O ministro André Mendonça, relator do caso, havia concedido a suspensão inicialmente, impedindo que o Ministério do Trabalho e Emprego (MTE) aplicasse essas punições enquanto a controvérsia é analisada.
Justiça comunica empresas sobre mudança relacionada à multas por saúde mental no trabalho
A Norma Regulamentadora 1 obriga os empregadores a fazer a gestão de riscos psicossociais no trabalho, fatores que podem afetar a saúde mental dos trabalhadores, como assédio, sobrecarga e clima tóxico.
As alterações implementadas pela Portaria 1.419/2024 do Ministério do Trabalho e Emprego passaram a exigir que as organizações considerassem expressamente questões de saúde mental na avaliação das condições de trabalho.
Mendonça considerou que as normas não são objetivas o suficiente para fundamentar punições aos empregadores.

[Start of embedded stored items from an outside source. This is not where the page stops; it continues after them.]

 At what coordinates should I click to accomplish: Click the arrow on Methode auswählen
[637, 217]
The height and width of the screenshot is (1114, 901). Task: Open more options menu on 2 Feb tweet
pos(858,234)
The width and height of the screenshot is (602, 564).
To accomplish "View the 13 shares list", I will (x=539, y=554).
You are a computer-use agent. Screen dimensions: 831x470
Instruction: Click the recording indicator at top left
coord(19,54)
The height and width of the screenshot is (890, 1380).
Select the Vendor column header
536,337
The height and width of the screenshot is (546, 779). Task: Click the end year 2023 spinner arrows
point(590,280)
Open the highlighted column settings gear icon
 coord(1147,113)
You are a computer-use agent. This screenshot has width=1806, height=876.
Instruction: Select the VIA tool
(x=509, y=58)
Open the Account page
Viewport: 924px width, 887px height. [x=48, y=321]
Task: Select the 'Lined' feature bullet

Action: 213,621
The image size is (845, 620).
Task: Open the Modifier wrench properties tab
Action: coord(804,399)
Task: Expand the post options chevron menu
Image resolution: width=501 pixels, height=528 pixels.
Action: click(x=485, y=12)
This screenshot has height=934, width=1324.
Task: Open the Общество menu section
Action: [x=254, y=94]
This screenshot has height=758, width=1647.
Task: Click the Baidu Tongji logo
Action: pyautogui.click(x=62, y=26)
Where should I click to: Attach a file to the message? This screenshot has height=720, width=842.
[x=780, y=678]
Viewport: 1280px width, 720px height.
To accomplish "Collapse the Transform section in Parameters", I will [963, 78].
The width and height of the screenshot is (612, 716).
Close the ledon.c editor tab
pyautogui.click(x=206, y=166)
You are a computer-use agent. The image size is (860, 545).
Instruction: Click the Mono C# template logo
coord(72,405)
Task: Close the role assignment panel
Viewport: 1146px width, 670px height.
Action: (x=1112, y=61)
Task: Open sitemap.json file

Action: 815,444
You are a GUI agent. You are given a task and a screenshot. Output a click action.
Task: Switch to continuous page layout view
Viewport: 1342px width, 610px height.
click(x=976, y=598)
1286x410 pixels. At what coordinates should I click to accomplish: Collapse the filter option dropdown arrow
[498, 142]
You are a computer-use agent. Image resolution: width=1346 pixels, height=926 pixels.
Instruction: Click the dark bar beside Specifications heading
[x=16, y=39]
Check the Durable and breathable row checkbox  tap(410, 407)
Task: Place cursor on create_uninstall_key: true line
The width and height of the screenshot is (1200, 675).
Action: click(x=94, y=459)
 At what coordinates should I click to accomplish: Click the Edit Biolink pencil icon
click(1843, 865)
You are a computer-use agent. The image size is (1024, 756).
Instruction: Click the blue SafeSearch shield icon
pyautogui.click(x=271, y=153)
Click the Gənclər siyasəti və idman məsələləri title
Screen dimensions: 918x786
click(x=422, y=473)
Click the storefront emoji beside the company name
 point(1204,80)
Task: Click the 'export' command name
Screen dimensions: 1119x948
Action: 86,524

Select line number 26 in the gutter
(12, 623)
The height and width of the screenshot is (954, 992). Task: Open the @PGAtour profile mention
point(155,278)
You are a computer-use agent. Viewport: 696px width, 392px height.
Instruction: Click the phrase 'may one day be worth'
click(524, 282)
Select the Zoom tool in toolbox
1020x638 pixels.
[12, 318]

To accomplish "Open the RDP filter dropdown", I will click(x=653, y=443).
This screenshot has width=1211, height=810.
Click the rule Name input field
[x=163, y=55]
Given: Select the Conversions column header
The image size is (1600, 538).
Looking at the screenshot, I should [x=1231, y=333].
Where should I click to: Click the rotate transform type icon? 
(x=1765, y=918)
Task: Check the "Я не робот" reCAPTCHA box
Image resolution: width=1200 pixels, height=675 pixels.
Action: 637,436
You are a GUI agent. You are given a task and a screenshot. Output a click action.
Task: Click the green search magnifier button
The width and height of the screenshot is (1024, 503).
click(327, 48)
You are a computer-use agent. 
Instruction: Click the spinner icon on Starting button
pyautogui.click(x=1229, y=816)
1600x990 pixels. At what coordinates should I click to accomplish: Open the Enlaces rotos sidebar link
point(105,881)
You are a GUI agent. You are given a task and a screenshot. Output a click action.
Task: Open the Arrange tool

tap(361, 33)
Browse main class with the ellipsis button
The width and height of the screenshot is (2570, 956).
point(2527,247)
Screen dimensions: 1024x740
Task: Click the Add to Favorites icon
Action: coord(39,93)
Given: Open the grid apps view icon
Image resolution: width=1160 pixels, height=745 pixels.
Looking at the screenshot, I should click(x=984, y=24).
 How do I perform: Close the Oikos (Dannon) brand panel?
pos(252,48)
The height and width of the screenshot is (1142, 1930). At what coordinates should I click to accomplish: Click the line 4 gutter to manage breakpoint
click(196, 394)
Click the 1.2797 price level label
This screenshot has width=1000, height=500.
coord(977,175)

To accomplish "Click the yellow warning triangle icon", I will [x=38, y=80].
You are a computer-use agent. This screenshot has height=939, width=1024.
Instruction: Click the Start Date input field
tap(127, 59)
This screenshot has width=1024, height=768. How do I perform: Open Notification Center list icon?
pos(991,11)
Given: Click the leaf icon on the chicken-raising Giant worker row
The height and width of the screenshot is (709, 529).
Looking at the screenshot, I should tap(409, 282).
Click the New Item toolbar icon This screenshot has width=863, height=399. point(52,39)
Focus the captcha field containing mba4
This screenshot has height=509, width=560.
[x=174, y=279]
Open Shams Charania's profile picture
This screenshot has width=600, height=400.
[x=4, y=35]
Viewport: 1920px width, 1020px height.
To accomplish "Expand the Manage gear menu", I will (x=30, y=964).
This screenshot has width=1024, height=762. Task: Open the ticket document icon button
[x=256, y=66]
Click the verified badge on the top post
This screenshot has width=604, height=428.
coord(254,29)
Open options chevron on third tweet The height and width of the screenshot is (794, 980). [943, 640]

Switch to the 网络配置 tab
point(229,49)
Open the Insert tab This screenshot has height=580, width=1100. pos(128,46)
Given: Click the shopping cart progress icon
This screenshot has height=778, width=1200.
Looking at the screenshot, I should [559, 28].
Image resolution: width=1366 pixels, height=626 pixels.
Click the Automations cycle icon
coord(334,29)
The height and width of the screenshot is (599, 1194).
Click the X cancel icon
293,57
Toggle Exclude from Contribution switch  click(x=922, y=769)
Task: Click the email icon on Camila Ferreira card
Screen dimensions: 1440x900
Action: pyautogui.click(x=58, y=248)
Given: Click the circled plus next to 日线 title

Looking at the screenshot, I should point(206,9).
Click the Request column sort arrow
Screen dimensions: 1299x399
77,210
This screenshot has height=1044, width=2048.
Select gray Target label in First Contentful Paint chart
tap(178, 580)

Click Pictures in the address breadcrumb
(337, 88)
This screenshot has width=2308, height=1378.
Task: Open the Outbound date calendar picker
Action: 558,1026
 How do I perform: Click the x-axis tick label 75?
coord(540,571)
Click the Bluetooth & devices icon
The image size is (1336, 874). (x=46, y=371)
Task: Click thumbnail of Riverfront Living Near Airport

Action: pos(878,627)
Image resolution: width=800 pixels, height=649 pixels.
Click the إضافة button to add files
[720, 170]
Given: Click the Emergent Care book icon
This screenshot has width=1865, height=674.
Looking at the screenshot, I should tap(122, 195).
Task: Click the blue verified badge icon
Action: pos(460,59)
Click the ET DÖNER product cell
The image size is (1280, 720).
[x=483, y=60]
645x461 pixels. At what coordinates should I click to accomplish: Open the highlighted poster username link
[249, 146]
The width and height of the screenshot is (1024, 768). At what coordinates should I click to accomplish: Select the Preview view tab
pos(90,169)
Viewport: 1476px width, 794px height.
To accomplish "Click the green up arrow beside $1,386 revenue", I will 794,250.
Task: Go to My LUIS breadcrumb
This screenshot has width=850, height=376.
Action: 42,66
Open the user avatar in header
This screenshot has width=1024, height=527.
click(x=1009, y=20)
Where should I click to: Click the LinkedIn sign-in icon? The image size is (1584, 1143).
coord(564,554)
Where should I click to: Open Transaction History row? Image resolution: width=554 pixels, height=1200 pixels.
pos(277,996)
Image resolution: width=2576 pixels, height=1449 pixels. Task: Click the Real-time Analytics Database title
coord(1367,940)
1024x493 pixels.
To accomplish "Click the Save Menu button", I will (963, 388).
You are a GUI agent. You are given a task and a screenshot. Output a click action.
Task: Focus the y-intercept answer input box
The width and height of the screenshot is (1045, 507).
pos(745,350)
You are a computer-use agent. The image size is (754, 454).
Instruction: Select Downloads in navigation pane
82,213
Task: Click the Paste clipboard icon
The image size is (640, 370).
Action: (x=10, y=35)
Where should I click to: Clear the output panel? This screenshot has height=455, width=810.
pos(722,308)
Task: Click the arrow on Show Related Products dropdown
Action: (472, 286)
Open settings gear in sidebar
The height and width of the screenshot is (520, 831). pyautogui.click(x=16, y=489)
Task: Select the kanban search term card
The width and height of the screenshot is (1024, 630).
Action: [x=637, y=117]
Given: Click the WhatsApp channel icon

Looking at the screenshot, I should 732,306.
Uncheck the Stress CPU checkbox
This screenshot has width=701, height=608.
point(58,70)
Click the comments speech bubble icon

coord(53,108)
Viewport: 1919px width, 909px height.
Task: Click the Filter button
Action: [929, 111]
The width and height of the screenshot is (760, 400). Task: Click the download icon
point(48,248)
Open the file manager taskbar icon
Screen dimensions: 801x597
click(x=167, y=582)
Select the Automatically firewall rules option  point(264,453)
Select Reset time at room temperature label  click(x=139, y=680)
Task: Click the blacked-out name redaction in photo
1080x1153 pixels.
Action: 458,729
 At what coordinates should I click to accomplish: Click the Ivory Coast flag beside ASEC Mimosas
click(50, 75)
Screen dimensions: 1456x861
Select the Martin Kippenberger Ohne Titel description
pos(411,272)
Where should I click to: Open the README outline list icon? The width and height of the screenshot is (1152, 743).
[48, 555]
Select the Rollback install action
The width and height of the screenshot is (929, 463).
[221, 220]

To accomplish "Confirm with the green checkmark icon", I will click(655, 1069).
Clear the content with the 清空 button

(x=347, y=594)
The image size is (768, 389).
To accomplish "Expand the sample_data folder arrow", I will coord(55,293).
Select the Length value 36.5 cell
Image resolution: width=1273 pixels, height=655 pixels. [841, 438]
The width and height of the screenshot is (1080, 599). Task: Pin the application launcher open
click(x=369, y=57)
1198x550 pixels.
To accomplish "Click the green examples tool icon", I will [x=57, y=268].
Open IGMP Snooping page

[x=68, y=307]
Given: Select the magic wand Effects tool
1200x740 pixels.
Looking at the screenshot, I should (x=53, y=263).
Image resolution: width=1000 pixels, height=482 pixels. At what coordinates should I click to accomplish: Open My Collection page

O relator apontou dúvidas sobre os critérios técnicos e jurídicos necessários para identificar, avaliar e fiscalizar os riscos psicossociais, o que poderia comprometer a segurança jurídica na aplicação de sanções.
Os ministros Cristiano Zanin, Flávio Dino, Dias Toffoli, Cármen Lúcia e Alexandre de Moraes acompanharam a decisão.
A discussão foi motivada por uma ação apresentada pela Confederação Nacional dos Estabelecimentos de Ensino, que questionou atos do ministério relacionados à implementação das novas regras e alegou violações à legalidade, ao devido processo legal e à segurança jurídica.
O que muda e o que permanece
A suspensão das punições não afasta as regras de prevenção.
Durante os 90 dias, as normas sobre riscos psicossociais continuam em vigor como diretrizes a serem observadas pelas empresas.
As demais obrigações previstas na NR-1 também continuam em vigor, incluindo a obrigação de os empregadores adotarem medidas para proteger a saúde física e mental dos trabalhadores.
A suspensão também abrange a eficácia de sanções já impostas com fundamento nesses dispositivos durante as negociações.
Mendonça também determinou que a controvérsia seja encaminhada ao Núcleo de Solução Consensual de Conflitos do STF para uma tentativa de acordo entre a Confederação Nacional dos Estabelecimentos de Ensino.
O governo e os demais interessados, e o objetivo é estabelecer critérios mais objetivos para a aplicação coercitiva das normas antes do término do prazo de 90 dias.